• **Travail à faire**:
(1) Pouvez-vous résumer en deux phrases le texte fourni ?
(2) Pourriez-vous renvoyer mot pour mot le passage du texte fourni compris entre « 2- De la modernisation » et « compte notre pays. », ces deux bornes incluses ?

• **Texte fourni**:
En dépit de toutes ces contraintes structurelles et institutionnelles, sans compter l’importance des chocs extérieurs, le Bénin sans ressources minières et pétrolières a certainement accompli des progrès qui n’ont pu rattraper l’accélération de la croissance démographique.
C’est là le sens de notre attachement aux différentes réformes structurelles, institutionnelles, économiques avec comme point de mire le renforcement de l’environnement des affaires, des infrastructures qui nous manquent si tant pour relever le défi des Objectifs du Millénaire pour le Développement et des Objectifs de Développement Durable. Sans verser dans l’autosatisfaction, avec un taux de pauvreté monétaire de l’ordre de 35%, le Bénin, notre pays affiche le taux le plus bas au sein de l’Union Économique et Monétaire Ouest Africaine dans les statistiques publiées par la BCEAO. Notre pays continue d’enregistrer des progrès dans un certain nombre d’Objectifs du Millénaire pour le Développement (OMD) même si les progrès doivent être consolidés.
2- De la modernisation de notre Constitution :
Les réformes politiques sont aussi indispensables. En ce qui concerne ce dernier point, nous avons envisagé avec les autres Institutions de la République de soumettre au Peuple le projet de modernisation de notre Constitution avec le concours des hauts cadres juristes de notre pays. Des réflexions, il en est sorti un document transmis à l’Assemblée Nationale en 2009. Ce dernier document a été amélioré par un autre groupe de travail de cadres compétents que compte notre pays.
Comme vous l’avez si bien dit, toute révision a besoin de consensus. Je n’ai pas perdu ce point de vue. J’ai souhaité en effet que l’Assemblée Nationale procède à une vulgarisation du contenu de cette modernisation en direction de toutes les Institutions de la République, l’administration publique, les collectivités locales, la classe politique, les forces sociales telles que la société civile, les confessions religieuses, les chefs traditionnels, les femmes, les jeunes, les artisans, les étudiants, les ouvriers, les enseignants et tous autres groupes socioprofessionnels et culturels.
3- Les Précautions prises dans la gestion du projet de modernisation de notre Constitution :
Dès réception du dernier document en 2010 qui n’est pas différent de celui transmis en 2009, le Président de l’Assemblée Nationale a accusé réception pour m’informer du contenu des documents reçus (voir courrier en annexe).

• **Données brutes**:
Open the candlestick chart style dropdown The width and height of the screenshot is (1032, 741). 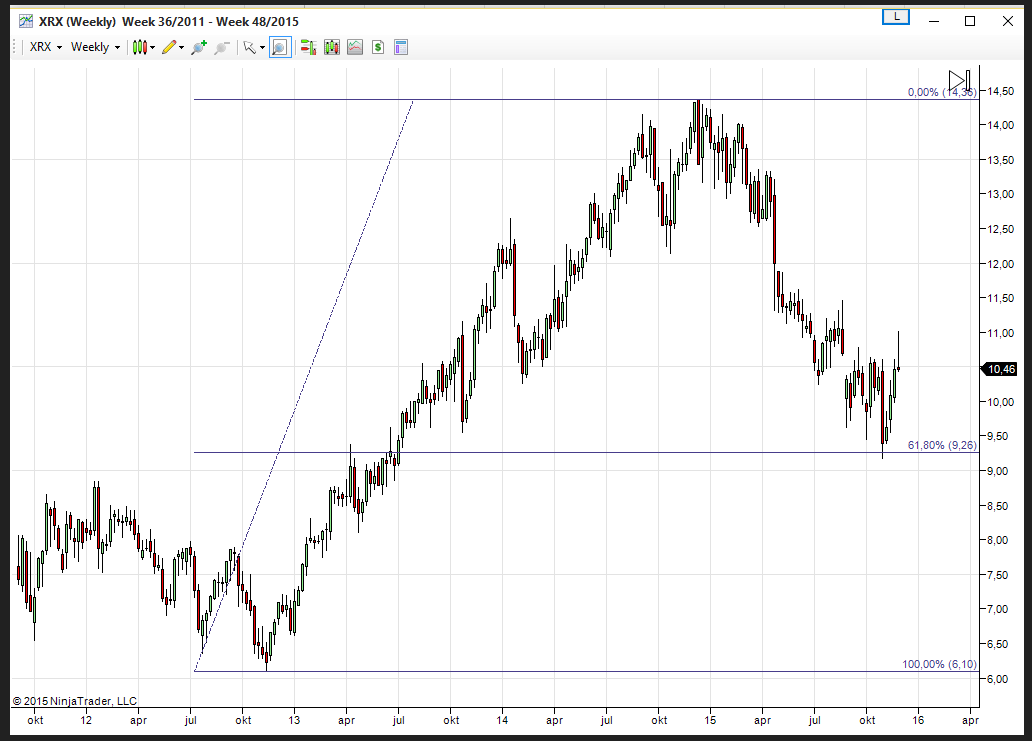[144, 47]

• **Réponses attendues**:
(1) Malgré des contraintes structurelles et institutionnelles et l'absence de ressources minières et pétrolières, le Bénin a accompli des progrès qui n'ont toutefois pu rattraper la croissance démographique, et son taux de pauvreté monétaire d'environ 35 % est le plus bas de l'UEMOA selon la BCEAO. Un projet de modernisation de la Constitution, élaboré avec des juristes, a été transmis à l'Assemblée nationale en 2009 puis amélioré, et l'Assemblée a été invitée à en vulgariser le contenu auprès de toutes les composantes de la société, car toute révision exige un consensus.

(2)
2- De la modernisation de notre Constitution :
Les réformes politiques sont aussi indispensables. En ce qui concerne ce dernier point, nous avons envisagé avec les autres Institutions de la République de soumettre au Peuple le projet de modernisation de notre Constitution avec le concours des hauts cadres juristes de notre pays. Des réflexions, il en est sorti un document transmis à l’Assemblée Nationale en 2009. Ce dernier document a été amélioré par un autre groupe de travail de cadres compétents que compte notre pays.